Título: EVITANDO OPERAÇÃO TABAJARA NA ECONOMIA
Autor: Ilan Goldfajn
Fonte: O Globo, 03/10/2006, Opinião, p. 7

Nas próximas semanas, deve se acirrar o debate sobre a "Operação Tabajara", o escândalo da negociação do dossiê que visava alterar o favoritismo na corrida ao governo de São Paulo, mas que, involuntariamente, alterou (ou "melou", na linguagem dos inocentes) outra corrida, a presidencial. Seria desejável que também houvesse espaço para discutir outras questões, como o aparente (e falso) consenso sobre as políticas econômicas a serem implementadas no futuro.

Na economia, vários analistas, especialmente estrangeiros, têm tido uma visão Coca-Cola/Pepsi-Cola do futuro governo: não importa quem venha comandar a economia, o gosto seria o mesmo. Os alicerces da política econômica não serão modificados - câmbio flutuante, superávit primário e metas de inflação - e o resto... bom, o resto não faz tanta diferença, assim pensam. No limite, quando a disputa fica muito acirrada, os mercados financeiros têm reagido mais ao risco à governabilidade do que à escolha em si.
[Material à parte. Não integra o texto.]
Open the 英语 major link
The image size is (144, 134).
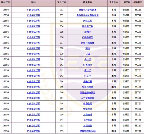[88, 48]

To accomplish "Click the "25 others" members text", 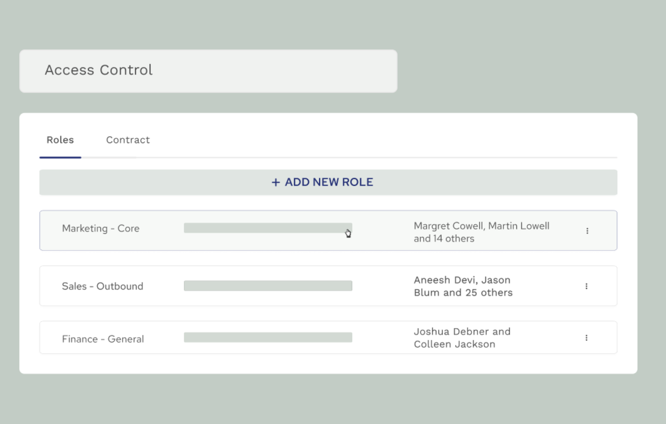I will 488,293.
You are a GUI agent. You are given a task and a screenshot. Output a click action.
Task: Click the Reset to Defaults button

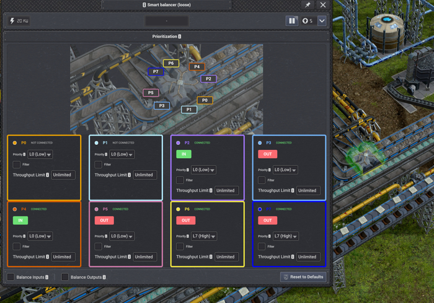click(303, 277)
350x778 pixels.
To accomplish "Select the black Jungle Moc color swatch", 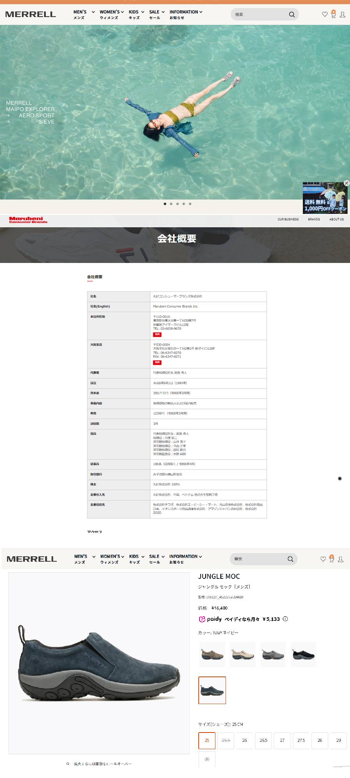I will [304, 654].
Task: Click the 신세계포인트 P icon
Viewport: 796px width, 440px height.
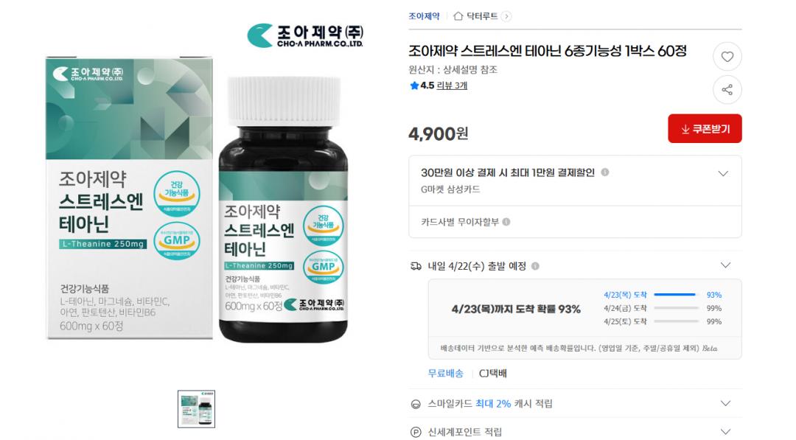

Mas não há consenso sobre o diagnóstico ou as mudanças necessárias na economia para alavancar o crescimento. No limite, há também o risco de políticas, revestidas de boas intenções, que levem ao retrocesso. Listo, abaixo, uma série de assuntos na área de economia em que seria interessante aprofundar o debate:

1. Diagnóstico: existem entraves ao crescimento econômico que vão além do binômio juros altos e câmbio apreciado, que mais refletem os problemas da economia do que os causam. O nó básico do crescimento no curto e médio prazos é a conjunção de uma carga tributária extremamente elevada - necessária para financiar gastos públicos crescentes - com outros entraves à produção e investimento. No longo prazo, o problema é a necessidade de elevar a qualidade da educação no Brasil. Problemas de governança existem em várias economias emergentes, mas a combinação desses entraves com uma carga tributária elevada parece ser unicamente brasileira. Esse diagnóstico deve ganhar força caso os juros continuem a cair nos próximos meses e anos (como conseqüência do sucesso no combate à inflação), e o crescimento não reaja de acordo com as expectativas. Seria bom anteciparmos esse debate.

2. Gastos públicos e reformas: a redução na carga tributária (ou, pelo menos, o seu não-crescimento) requer equacionar o aumento dos gastos públicos. Já há sinais de boas intenções em diversos pontos do espectro político, como, por exemplo, na intenção do atual governo, caso eleito, de reduzir lentamente os gastos públicos como proporção do PIB nos próximos anos. A capacidade de aprovar as reformas é essencial. Neste sentido, preocupa a recente afirmação do atual ministro da Fazenda de que continua não convencido da necessidade da reforma da Previdência, apesar do consenso entre os especialistas.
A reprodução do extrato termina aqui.